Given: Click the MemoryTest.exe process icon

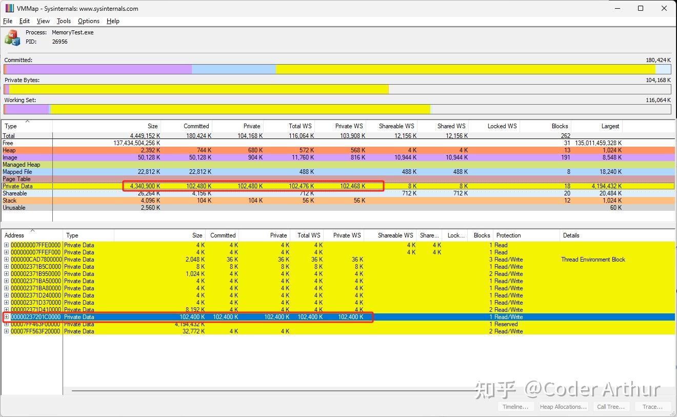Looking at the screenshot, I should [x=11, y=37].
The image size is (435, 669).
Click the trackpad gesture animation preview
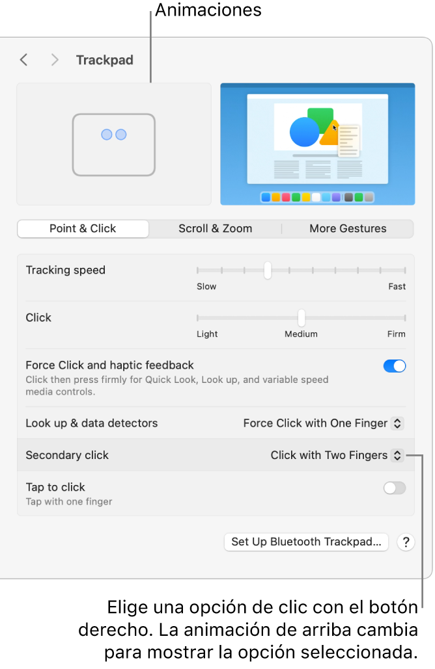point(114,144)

★ ★ ★

__Exercise brief__
Return the listing verbatim, pictures excluded.

__Completed task__
Given: Click the MemoryTest.exe process icon

Looking at the screenshot, I should [x=11, y=37].
The image size is (435, 669).
Click the trackpad gesture animation preview
point(114,144)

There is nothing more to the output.